--- RECORDS TO PROCESS ---

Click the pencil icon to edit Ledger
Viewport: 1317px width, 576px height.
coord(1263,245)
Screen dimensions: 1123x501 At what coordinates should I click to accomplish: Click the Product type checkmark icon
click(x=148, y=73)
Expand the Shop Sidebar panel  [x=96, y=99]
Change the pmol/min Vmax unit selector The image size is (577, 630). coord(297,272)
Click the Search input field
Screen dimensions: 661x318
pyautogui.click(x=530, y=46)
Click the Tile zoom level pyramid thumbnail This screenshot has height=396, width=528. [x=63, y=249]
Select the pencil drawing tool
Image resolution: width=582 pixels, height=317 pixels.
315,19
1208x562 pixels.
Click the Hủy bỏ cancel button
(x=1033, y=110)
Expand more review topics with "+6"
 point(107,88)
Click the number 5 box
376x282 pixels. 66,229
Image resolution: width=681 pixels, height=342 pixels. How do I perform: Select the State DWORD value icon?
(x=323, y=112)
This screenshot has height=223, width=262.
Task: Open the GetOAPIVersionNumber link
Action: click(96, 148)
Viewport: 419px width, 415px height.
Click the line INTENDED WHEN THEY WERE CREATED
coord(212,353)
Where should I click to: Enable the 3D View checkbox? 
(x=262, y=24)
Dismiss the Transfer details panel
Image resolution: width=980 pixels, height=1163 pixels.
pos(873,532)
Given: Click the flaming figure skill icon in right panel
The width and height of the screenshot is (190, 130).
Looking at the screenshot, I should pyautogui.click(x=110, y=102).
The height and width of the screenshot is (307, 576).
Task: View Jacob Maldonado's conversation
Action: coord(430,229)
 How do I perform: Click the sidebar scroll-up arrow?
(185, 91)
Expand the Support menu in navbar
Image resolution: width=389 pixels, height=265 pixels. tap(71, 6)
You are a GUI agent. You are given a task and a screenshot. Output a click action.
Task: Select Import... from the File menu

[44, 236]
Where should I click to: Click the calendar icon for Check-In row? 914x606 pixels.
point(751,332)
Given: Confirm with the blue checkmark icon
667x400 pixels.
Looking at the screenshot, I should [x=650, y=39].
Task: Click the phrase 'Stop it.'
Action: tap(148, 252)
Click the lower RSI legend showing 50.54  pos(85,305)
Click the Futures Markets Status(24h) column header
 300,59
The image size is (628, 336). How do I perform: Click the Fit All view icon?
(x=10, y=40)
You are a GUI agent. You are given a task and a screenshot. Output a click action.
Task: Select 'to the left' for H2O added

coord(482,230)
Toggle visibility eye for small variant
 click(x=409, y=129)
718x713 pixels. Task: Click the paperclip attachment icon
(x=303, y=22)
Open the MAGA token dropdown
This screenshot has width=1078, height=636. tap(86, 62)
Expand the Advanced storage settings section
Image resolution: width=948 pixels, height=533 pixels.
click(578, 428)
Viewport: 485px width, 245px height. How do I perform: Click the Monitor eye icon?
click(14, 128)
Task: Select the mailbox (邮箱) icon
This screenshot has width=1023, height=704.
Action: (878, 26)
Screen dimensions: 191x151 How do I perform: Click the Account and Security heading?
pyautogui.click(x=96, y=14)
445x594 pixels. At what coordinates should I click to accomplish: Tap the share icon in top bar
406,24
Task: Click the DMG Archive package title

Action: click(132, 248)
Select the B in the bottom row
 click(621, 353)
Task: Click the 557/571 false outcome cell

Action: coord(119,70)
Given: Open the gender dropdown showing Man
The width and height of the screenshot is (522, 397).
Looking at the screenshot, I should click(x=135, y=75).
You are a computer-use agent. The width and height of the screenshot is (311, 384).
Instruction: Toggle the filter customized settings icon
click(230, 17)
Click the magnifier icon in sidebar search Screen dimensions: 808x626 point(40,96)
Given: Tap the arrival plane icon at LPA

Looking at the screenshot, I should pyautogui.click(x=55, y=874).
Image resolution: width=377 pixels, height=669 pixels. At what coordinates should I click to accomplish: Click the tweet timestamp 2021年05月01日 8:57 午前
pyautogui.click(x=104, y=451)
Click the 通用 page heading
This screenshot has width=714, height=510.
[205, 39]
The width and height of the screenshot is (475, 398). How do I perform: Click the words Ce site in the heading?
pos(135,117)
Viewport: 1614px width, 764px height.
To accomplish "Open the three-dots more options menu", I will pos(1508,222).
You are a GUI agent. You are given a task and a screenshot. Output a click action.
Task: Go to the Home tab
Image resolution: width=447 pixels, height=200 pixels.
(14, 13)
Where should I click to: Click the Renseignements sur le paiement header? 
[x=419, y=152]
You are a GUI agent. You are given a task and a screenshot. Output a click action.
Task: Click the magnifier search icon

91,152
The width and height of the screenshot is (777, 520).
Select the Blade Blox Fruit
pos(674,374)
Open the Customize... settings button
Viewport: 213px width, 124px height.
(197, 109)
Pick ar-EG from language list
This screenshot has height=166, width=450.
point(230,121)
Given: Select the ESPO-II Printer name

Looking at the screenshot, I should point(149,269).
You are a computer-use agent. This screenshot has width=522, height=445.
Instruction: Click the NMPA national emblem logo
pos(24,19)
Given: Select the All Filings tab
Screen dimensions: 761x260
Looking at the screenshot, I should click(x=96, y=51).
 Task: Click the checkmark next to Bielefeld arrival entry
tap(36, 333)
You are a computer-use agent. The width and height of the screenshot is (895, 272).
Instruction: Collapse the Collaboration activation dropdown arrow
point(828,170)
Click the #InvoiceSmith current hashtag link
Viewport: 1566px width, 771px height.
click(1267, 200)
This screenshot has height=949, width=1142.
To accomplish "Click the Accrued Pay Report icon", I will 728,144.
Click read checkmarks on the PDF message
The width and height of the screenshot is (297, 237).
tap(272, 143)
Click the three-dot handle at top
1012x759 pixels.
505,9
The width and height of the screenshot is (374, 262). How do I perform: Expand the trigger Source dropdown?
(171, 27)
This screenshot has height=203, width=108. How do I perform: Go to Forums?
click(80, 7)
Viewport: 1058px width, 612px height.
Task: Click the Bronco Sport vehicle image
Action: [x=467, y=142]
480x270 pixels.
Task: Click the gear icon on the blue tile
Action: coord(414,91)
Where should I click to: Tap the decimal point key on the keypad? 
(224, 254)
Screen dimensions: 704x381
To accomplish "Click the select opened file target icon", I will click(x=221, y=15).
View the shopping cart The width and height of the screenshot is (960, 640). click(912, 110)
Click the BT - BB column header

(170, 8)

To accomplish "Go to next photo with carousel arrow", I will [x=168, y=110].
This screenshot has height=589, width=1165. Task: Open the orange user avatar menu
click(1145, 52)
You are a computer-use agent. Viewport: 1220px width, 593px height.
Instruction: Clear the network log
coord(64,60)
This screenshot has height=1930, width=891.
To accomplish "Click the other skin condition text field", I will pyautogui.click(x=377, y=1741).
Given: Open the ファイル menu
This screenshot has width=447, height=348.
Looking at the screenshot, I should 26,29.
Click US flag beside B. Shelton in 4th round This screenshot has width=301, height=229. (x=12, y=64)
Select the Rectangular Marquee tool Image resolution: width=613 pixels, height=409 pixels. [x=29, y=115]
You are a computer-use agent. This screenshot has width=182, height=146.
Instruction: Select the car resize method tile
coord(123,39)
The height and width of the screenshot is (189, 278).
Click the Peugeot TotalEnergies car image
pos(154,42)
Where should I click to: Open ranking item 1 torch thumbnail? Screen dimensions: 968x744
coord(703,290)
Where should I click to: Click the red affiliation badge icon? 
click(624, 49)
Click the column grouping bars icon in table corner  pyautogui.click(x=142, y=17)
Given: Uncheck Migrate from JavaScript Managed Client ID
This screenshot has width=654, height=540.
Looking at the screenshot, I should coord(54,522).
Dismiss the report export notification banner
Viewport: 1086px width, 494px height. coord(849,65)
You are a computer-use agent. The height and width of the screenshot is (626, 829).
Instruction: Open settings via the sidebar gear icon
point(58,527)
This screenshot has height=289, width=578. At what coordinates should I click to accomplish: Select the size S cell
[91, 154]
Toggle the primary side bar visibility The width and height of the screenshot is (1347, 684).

---

— TRY IT —
Only one stretch of the records above is wanted: the lines between the one holding "Expand the Shop" and the one holding "Select the pencil drawing tool", inclusive, reproduced exactly.

— OUTPUT FOR THIS EXERCISE —
Expand the Shop Sidebar panel  [x=96, y=99]
Change the pmol/min Vmax unit selector The image size is (577, 630). coord(297,272)
Click the Search input field
Screen dimensions: 661x318
pyautogui.click(x=530, y=46)
Click the Tile zoom level pyramid thumbnail This screenshot has height=396, width=528. [x=63, y=249]
Select the pencil drawing tool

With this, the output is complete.